The resources.py file requires a module level register_resource() function to include any additional resources for Chalice to manage for the application. The register_resources() function only accepts an app object representing the Chalice application. Within the register_reources() function, users must use the app.resource() method to include the resource in the application. Currently, the app.resource() will only allow one argument being the resource class to be registered. Furthermore, all resources registered must have a unique logical name. The logical name for a Chalice resource is the either the class name of the resource or the value of the name property of a Chalice resource class.

To actually declare a managed resource, users must first import the appropriate resource class from the chalice.resources.<service-name> module. Then they must subclass from the desired resource class and provide the appropriate class properties to configure the resource.

In the original example, the user first imports the Table class to use to declare a DynamoDB table for their Chalice application. The user then creates a new class MyTable from the Table class to flush out the properties of the DynamoDB table they want. As it relates to the configurable class properties of a DynamoDB table, they are as follows:

name: Is the name of the logical name of the table in their application. It is important to note that the name of the DynamoDB table will not actually match this value in order to support stages. If this value is not provided, the name of the class will be used as the logical name for the table in the application. In general, all resource classes must allow users to set the name property.
key_schema: The KeySchema parameter to DynamoDB CreateTable API. This defines what the hash key and potential a range key is for the table. This value is required.
attribute_definitions: The AttributeDefinitions paramter to DynamoDB CreateTable API. This defines the types of the specified keys. This value is required.
provisioned_throughput: The ProvisionedThroughput parameter to DynamoDB CreateTable API. This defines the read and write capacity for a DynamoDB table. This value is required.

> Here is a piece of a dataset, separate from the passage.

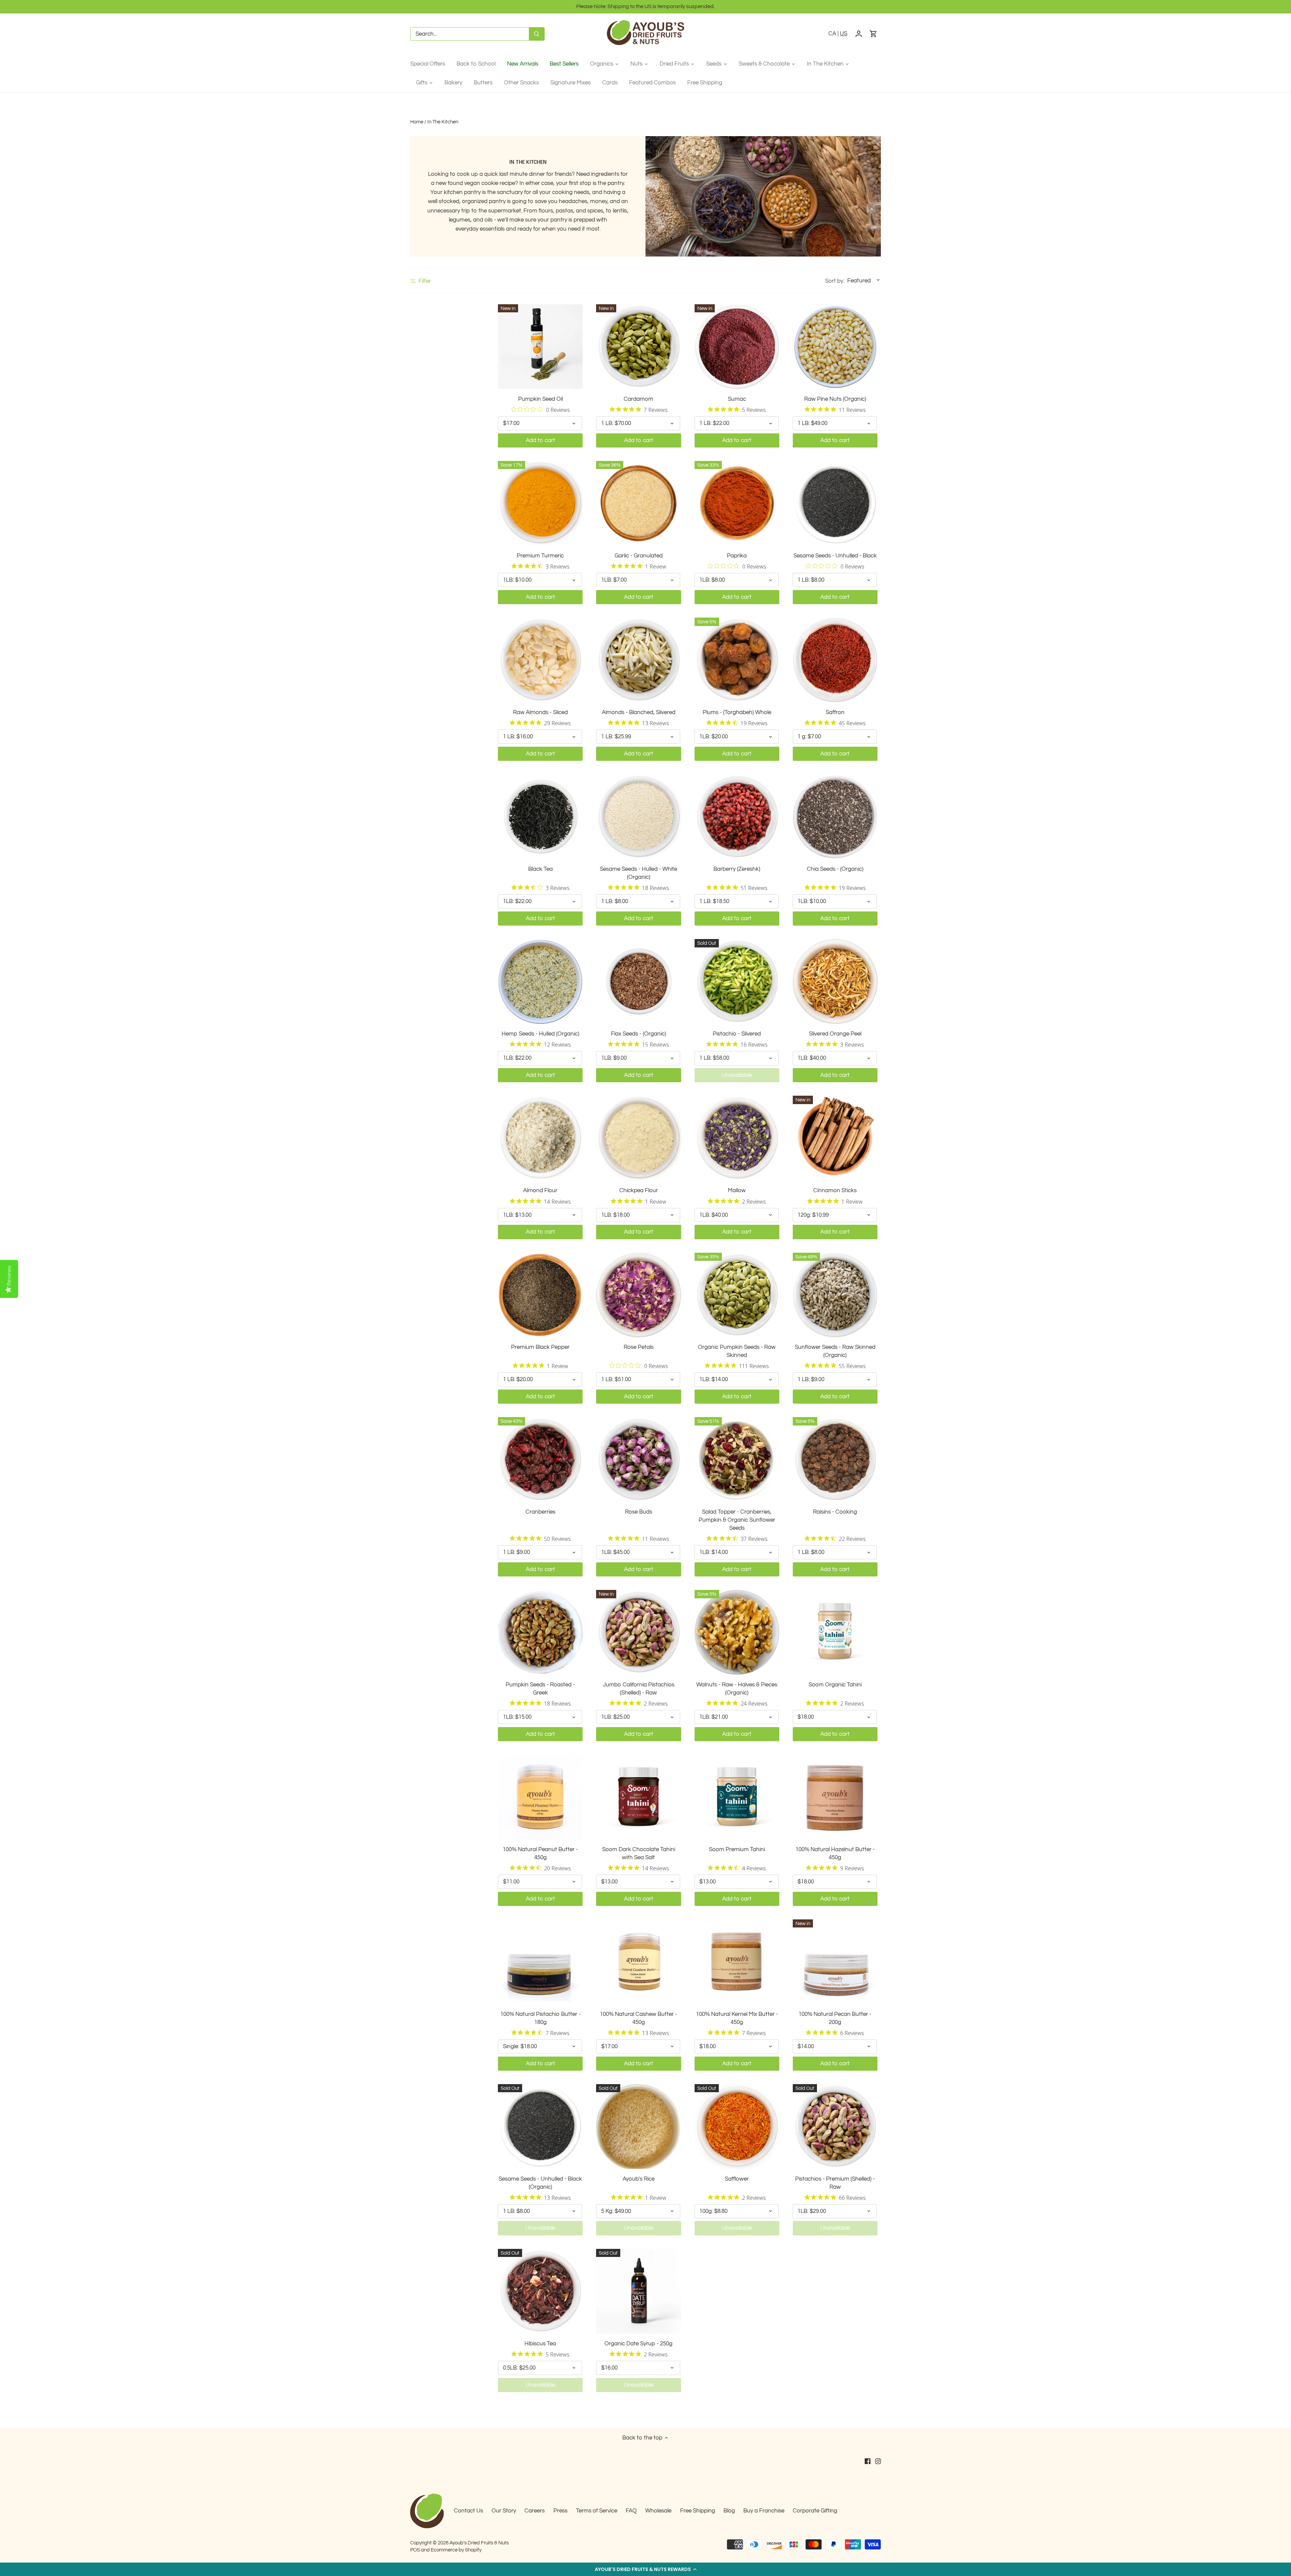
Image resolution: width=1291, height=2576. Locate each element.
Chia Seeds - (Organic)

With the resources.py fully flushed out Chalice will then deploy all of the resources registered to the application in the register_resources() function.

The resources then can be accessed from within the Chalice application. With the addition of the resources.py file, the chalice.Chalice app object will be updated to include a resources property.

class Chalice(object):
    ...
    self.resources = Resources()

The resources property serves as a way of referencing values for deployed resources.

The Resources() class interface will be the following:

class Resources(object):
    def get_service(self, resource_name):
        # type: (str) -> str

    def get_resource_type(self, resource_name):
        # type: (str) -> str

    def get_deployed_values(self, resource_name):
        # type: (str) -> Dict[str, Any]

For the Resources class, its methods are the following:

get_service() - Returns the name of the service the resource falls under. The service name should match the service name used in boto3. For example, a DynamoDB table will return a value of dynamodb.
get_resource_type() - Returns the type of the resource. This should match the name of resource class under chalice.resource.<service> module, which should match the name of the boto3 resource (assuming there is a boto3 resource available for this AWS resource type). For example, a DynamoDB table will return the a value of Table.
get_deployed_values() - Returns a dictionary of the deployed values of a resource. The deployed values are typically identifiers for the resource. The key names in this dictionary should match the parameters a user would typically use in a boto3 client call for that service's API. For a DynamoDB table, the deployed values dictionary will be the following: {"TableName": "<name-of-deployed-table>"}

To interact the with the deployed resources in the application, refer to the previous resources.py and the following app.py:

from chalice import Chalice
import boto3

app = Chalice(app_name='myapp')
dynamodb = boto3.resource('dynamodb')

@app.route('/users/{username}')
def get_user(username):
    deployed_table_name = app.resources.get_deployed_values(
        'mytable')['TableName']
    table = dynamodb.Table(deployed_table_name)
    response = table.get_item(Key={'username': username})
    return response['Item']

In the above example, the application was able to retrieve the name of the deployed DynamoDB table by calling the get_deployed_values() method.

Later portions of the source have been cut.